摂食障害の中高生らへの対応について話し合う岡崎准教授(左)と渡辺准教授

 拒食、過食など摂食障害の低年齢化が指摘される中、岡山県立大(総社市窪木)の看護学科教員らの研究グループが、学校現場での早期発見・治療に向けた対策に取り組んでいる。摂食障害は本人の自覚が薄いため重症化しかねない。このため、身近に接する養護教諭へのアンケートから「信頼関係の構築」「医療機関との連携」といった課題を抽出。パンフレットにして学校に配るなど、生徒らの気持ちに寄り添った支援を模索している。

 精神的なストレスや無理なダイエットが原因とされる摂食障害は、若い女性を中心に増加傾向にあるとされる。女子中学生の1・9%が栄養失調に陥るなど専門医の治療や指導が必要―とする厚生労働省の推計もある。

 県立大の岡崎愉加准教授(助産・母性看護学)、渡辺久美准教授(精神看護学)ら8人のグループは2009年1月から摂食障害をテーマに会合を重ね、県内の養護教諭を対象にアンケートなどを行ってきた。

• _元データ_:
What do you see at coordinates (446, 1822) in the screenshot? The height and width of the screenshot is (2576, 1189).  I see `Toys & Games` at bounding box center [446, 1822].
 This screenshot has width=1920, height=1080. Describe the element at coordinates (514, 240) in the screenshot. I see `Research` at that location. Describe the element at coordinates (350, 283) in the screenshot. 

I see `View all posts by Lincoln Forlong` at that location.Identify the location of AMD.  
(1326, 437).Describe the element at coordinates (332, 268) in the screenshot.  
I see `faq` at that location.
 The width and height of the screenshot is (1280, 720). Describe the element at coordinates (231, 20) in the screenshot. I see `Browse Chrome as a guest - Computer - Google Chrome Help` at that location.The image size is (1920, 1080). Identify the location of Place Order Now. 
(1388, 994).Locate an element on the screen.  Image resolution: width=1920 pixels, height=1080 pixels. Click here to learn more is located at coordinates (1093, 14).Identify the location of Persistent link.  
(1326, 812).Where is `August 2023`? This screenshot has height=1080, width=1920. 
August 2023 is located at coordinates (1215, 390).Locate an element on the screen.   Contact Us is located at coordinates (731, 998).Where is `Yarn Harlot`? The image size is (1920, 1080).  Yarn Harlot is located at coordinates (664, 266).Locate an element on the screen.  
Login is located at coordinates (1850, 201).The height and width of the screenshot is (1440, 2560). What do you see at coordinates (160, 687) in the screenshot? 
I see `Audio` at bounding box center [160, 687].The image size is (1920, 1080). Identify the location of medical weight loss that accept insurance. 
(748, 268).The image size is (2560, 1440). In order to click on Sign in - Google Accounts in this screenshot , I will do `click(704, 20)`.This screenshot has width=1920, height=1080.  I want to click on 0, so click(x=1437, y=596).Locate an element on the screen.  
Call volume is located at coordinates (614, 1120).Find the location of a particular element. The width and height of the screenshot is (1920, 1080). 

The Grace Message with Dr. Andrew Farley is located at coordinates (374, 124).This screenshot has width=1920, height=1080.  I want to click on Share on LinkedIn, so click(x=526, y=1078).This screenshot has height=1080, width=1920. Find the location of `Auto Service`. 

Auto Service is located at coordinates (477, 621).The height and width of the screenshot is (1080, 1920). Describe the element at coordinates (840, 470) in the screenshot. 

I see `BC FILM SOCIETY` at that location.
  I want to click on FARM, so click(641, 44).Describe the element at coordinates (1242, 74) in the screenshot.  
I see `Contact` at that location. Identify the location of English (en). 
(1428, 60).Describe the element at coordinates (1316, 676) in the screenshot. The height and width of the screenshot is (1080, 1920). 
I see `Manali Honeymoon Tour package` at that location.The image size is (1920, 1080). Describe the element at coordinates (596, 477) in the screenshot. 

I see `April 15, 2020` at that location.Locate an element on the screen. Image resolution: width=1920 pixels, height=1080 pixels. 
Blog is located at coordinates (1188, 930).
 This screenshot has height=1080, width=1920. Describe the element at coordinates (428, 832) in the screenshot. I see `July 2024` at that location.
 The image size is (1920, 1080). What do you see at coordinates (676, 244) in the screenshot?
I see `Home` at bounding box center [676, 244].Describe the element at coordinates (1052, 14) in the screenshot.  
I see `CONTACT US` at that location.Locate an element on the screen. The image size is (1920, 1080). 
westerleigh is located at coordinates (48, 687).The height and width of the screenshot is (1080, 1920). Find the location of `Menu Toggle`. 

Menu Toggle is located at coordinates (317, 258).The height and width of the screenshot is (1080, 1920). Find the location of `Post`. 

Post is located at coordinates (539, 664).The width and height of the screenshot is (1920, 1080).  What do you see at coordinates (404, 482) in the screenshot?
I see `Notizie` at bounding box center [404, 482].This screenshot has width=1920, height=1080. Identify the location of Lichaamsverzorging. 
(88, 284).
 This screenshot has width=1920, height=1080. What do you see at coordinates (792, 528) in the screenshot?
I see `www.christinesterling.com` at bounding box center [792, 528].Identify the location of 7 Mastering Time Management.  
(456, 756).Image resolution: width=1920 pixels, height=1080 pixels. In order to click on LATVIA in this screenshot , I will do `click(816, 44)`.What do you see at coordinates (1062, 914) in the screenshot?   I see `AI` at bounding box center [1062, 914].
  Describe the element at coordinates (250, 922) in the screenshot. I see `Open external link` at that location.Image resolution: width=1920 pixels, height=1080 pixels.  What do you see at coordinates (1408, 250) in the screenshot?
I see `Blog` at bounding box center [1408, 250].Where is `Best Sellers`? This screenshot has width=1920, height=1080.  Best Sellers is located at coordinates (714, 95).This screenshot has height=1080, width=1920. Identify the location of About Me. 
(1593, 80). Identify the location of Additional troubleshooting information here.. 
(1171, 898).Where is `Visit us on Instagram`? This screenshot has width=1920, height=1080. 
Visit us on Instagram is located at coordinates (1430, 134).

• _やること_:
a: 摂食障害に関する記事の「摂食障害の中高生らへの対応について話し合う岡崎准教授(左)と渡辺准教授」から「する厚生労働省の推計もある。」までを、一字一句変えずに書き写してください。
b: 摂食障害に関する記事を、最後の文の後から書き進めてください。

• _解答_:
a:
摂食障害の中高生らへの対応について話し合う岡崎准教授(左)と渡辺准教授

 拒食、過食など摂食障害の低年齢化が指摘される中、岡山県立大(総社市窪木)の看護学科教員らの研究グループが、学校現場での早期発見・治療に向けた対策に取り組んでいる。摂食障害は本人の自覚が薄いため重症化しかねない。このため、身近に接する養護教諭へのアンケートから「信頼関係の構築」「医療機関との連携」といった課題を抽出。パンフレットにして学校に配るなど、生徒らの気持ちに寄り添った支援を模索している。

 精神的なストレスや無理なダイエットが原因とされる摂食障害は、若い女性を中心に増加傾向にあるとされる。女子中学生の1・9%が栄養失調に陥るなど専門医の治療や指導が必要―とする厚生労働省の推計もある。

b:
 それによると、回答した141人の6割(84人)が摂食障害に対応したことがあり、その3分の1(28人)は家族に受診を勧めたが理解されない経験をしていた。「本人が病院に行きたがらない」「下手に関わってストレスを増やさないか心配」「通院をやめた後の接し方が分からない」―といった声も多く聞かれた。

 調査結果を受け、小児、神経科医らの協力も得て症状悪化の前に治療につなげる取り組みを検討。最初から摂食障害として関わるのではなく、「顔色が悪いし、体重が減っているので病気かもしれない」と間接的な問いかけで接する▽保健室で週1回程度会い、粘り強く信頼関係を構築▽保護者とも連絡を密にし受診を促す▽医師と継続的に連絡を取り合って病状把握に努めるよう勧める―などの内容を盛り込んだパンフレット500部を12年1月に試作した。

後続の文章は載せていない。